* _Task directions_
All entries below must be given again word for word.

* _Data for analysis_
--- --- ---
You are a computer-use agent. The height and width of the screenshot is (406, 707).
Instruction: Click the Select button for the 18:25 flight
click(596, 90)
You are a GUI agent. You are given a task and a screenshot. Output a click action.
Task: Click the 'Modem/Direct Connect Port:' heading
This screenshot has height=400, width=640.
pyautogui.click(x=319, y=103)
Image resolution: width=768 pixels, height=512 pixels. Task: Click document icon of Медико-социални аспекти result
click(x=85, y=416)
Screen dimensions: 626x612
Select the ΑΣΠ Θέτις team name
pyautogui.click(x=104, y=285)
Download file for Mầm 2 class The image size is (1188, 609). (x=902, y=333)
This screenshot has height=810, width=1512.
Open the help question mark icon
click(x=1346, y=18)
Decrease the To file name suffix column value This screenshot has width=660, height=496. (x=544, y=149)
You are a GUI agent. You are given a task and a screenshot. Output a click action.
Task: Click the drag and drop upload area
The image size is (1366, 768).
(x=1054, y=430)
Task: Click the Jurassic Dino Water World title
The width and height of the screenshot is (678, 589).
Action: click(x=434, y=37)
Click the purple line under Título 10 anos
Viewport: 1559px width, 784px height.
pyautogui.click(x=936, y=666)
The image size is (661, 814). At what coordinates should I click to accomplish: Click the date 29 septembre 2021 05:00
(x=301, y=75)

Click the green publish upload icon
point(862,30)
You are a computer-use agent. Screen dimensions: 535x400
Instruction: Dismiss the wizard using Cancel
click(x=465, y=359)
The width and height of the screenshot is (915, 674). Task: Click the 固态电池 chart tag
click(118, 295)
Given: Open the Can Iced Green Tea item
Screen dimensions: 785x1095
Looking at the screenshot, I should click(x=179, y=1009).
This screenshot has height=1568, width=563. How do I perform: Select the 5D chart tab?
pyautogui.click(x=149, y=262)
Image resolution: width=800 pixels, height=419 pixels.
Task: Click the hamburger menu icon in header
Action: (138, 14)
--- --- ---
* _Solution for this problem_
You are a computer-use agent. The height and width of the screenshot is (406, 707).
Instruction: Click the Select button for the 18:25 flight
click(596, 90)
You are a GUI agent. You are given a task and a screenshot. Output a click action.
Task: Click the 'Modem/Direct Connect Port:' heading
This screenshot has height=400, width=640.
pyautogui.click(x=319, y=103)
Image resolution: width=768 pixels, height=512 pixels. Task: Click document icon of Медико-социални аспекти result
click(x=85, y=416)
Screen dimensions: 626x612
Select the ΑΣΠ Θέτις team name
pyautogui.click(x=104, y=285)
Download file for Mầm 2 class The image size is (1188, 609). (x=902, y=333)
This screenshot has height=810, width=1512.
Open the help question mark icon
click(x=1346, y=18)
Decrease the To file name suffix column value This screenshot has width=660, height=496. (x=544, y=149)
You are a GUI agent. You are given a task and a screenshot. Output a click action.
Task: Click the drag and drop upload area
The image size is (1366, 768).
(x=1054, y=430)
Task: Click the Jurassic Dino Water World title
The width and height of the screenshot is (678, 589).
Action: click(x=434, y=37)
Click the purple line under Título 10 anos
Viewport: 1559px width, 784px height.
pyautogui.click(x=936, y=666)
The image size is (661, 814). At what coordinates should I click to accomplish: Click the date 29 septembre 2021 05:00
(x=301, y=75)

Click the green publish upload icon
point(862,30)
You are a computer-use agent. Screen dimensions: 535x400
Instruction: Dismiss the wizard using Cancel
click(x=465, y=359)
The width and height of the screenshot is (915, 674). Task: Click the 固态电池 chart tag
click(118, 295)
Given: Open the Can Iced Green Tea item
Screen dimensions: 785x1095
Looking at the screenshot, I should click(x=179, y=1009).
This screenshot has height=1568, width=563. How do I perform: Select the 5D chart tab?
pyautogui.click(x=149, y=262)
Image resolution: width=800 pixels, height=419 pixels.
Task: Click the hamburger menu icon in header
Action: (138, 14)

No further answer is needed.